Уже много дней они в пути, торопятся к югу, прочь от Скал Солнца. Но людям нужен отдых, и каждую ночь они разбивают стоянку, собираются вокруг огня Стрелы.
Каждую ночь он выходит к звездному свету. Духи леса и снежной дороги обступают его, и он поет, создавая путы.
С каждой ночью веревка растет, и с каждым днем все громче звучит жажда. Он не пьет кровь. Он сплетает жажду с тонкими нитями, и путы становятся крепче скал.

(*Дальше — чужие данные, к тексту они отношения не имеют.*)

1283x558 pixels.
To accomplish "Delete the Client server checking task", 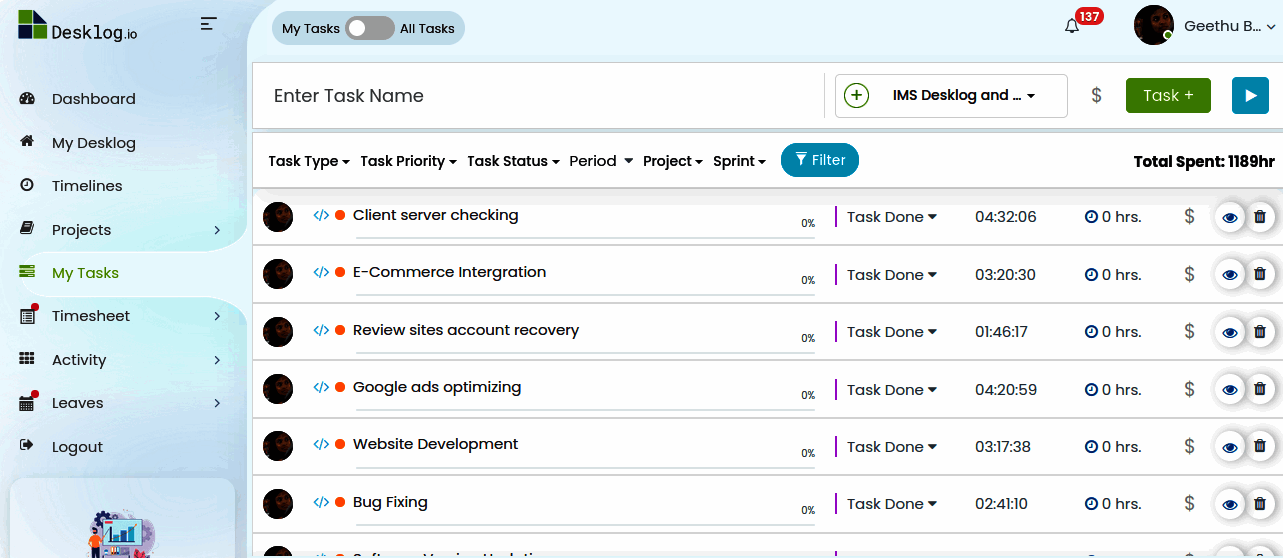I will [x=1260, y=216].
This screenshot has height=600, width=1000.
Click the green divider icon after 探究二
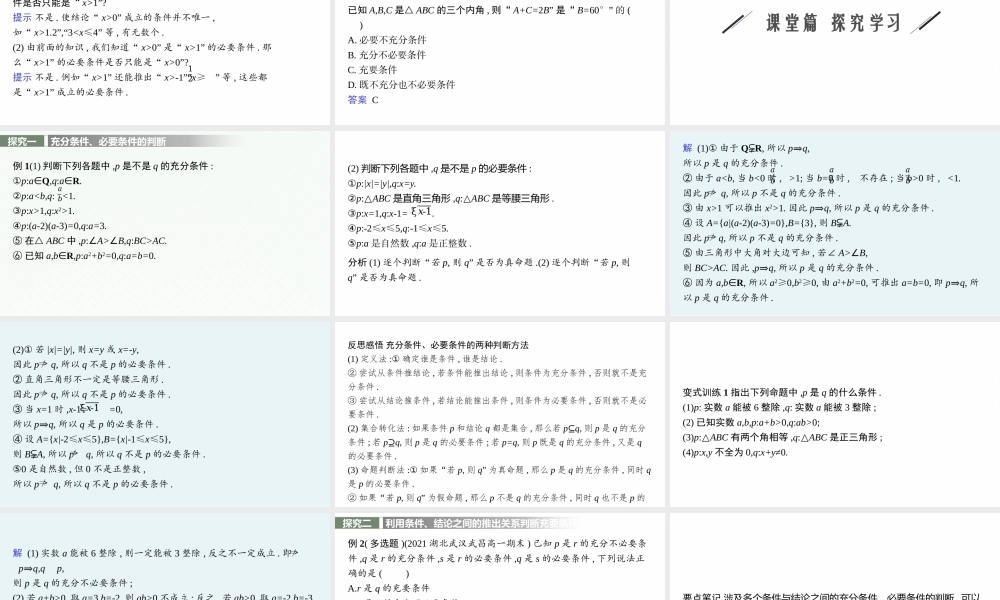381,521
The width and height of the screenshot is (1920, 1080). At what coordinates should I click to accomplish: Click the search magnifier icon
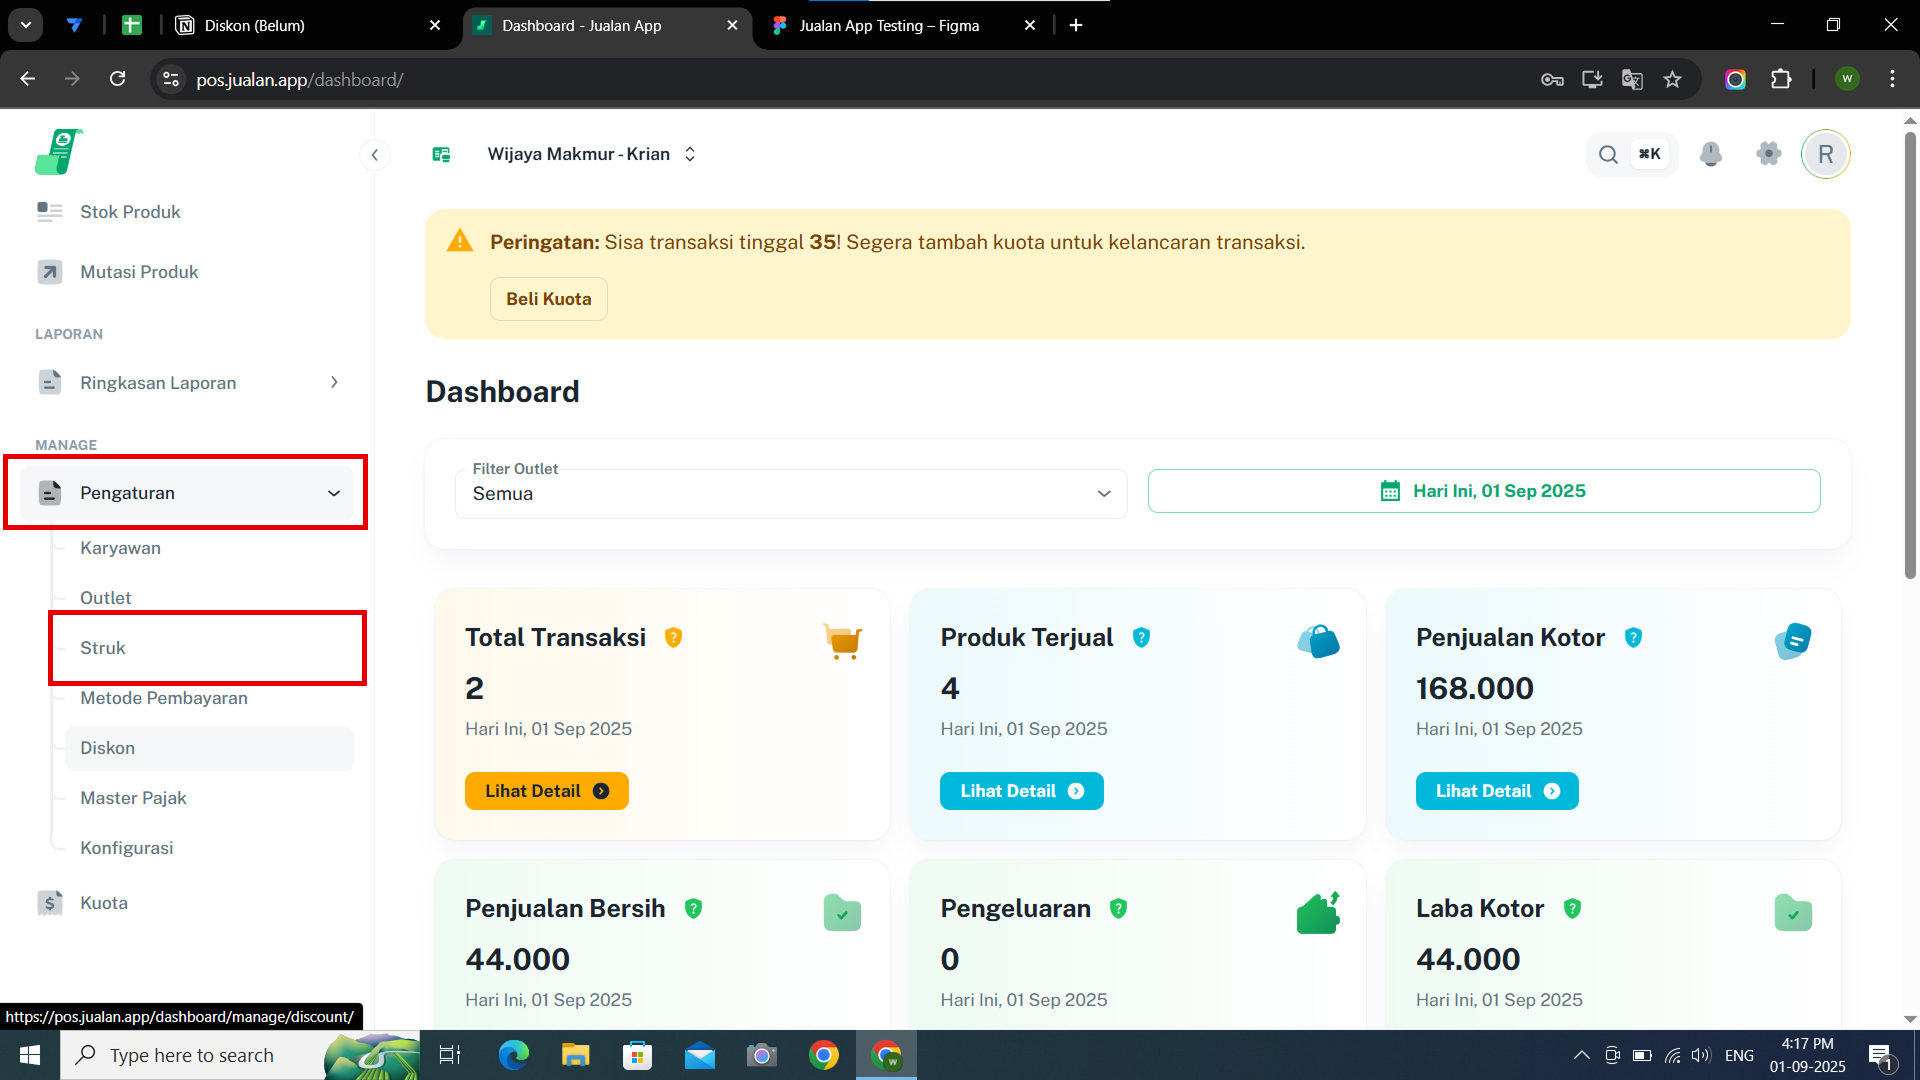[1608, 154]
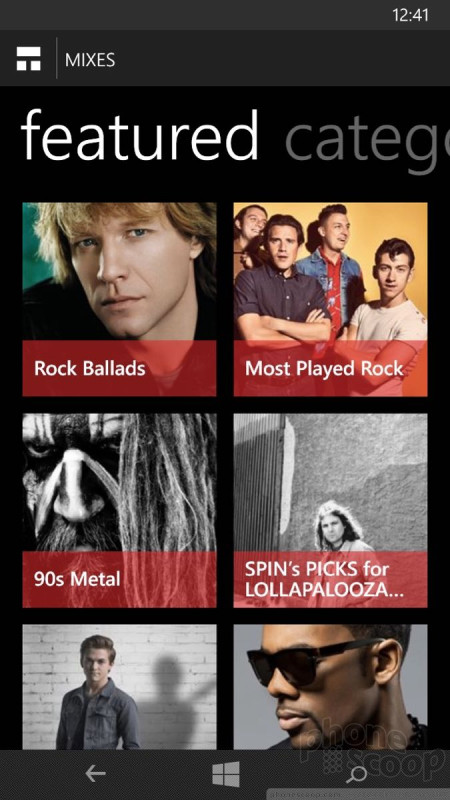
Task: Select the featured tab heading
Action: pos(139,135)
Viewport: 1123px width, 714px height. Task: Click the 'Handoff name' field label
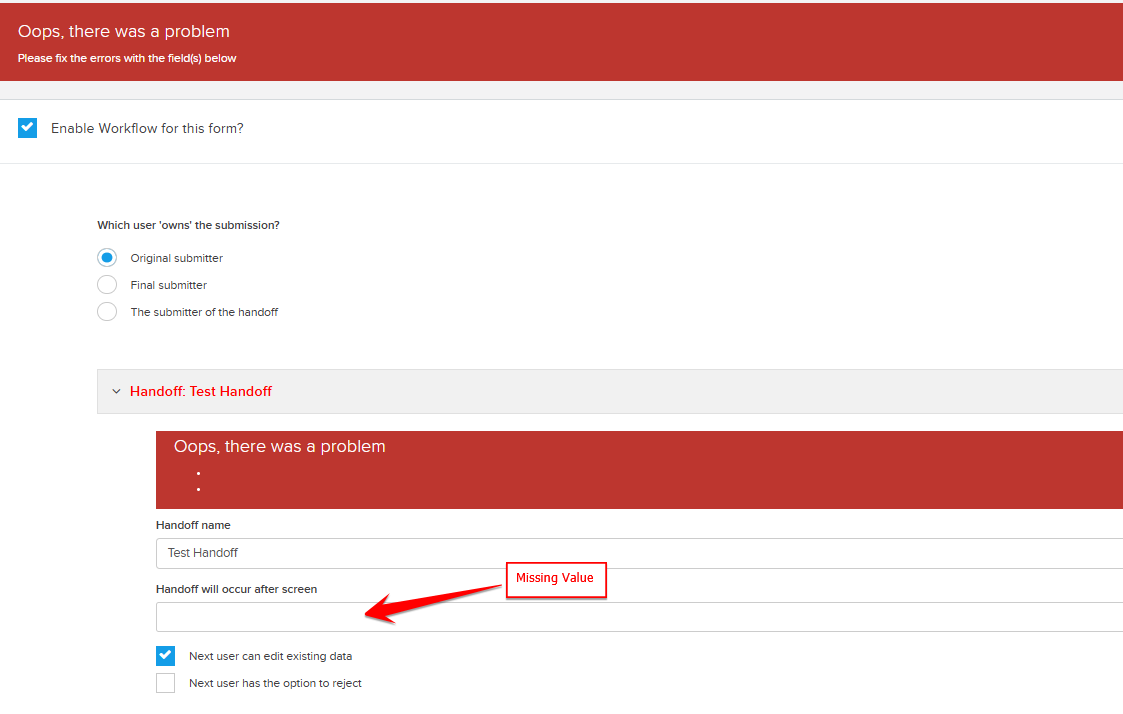193,525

Они звенят, как натянутая тетива.
Стрела спит.
Во сне духи прикасаются к ней, стремятся сплестись с ее душами, как лунный свет сплетается с песней.
Но еще рано.
Идти еще далеко и долго. Нужно пройти по снежным равнинам и склонам гор, миновать зиму и вернуться к весне, – только тогда настанет нужный час.
Еще рано.
– Уже скоро, – поет он, и песня, обретя слова, взлетает, парит над стоянкой, тает в вышине.
Край неба мерцает, предвещая зарю, а путы свиваются в руках, кольцо за кольцом ложатся в ладони. Путы сплетены, и слова звенят в них, не умолкая ни на миг.
Он поднимается, прижимая путы к груди. Каждый шаг пронизан слабостью и болью жажды, но духи рядом, духи ведут его.
Он откидывает полог из шкур и ныряет в зыбкое тепло убежища.
Стрела проснулась.
В ее глазах еще блуждают тени дальних троп, ее руки говорят без слов.
Он кладет трехгранный клинок в ладонь Стрелы, сжимает ее пальцы на рукояти.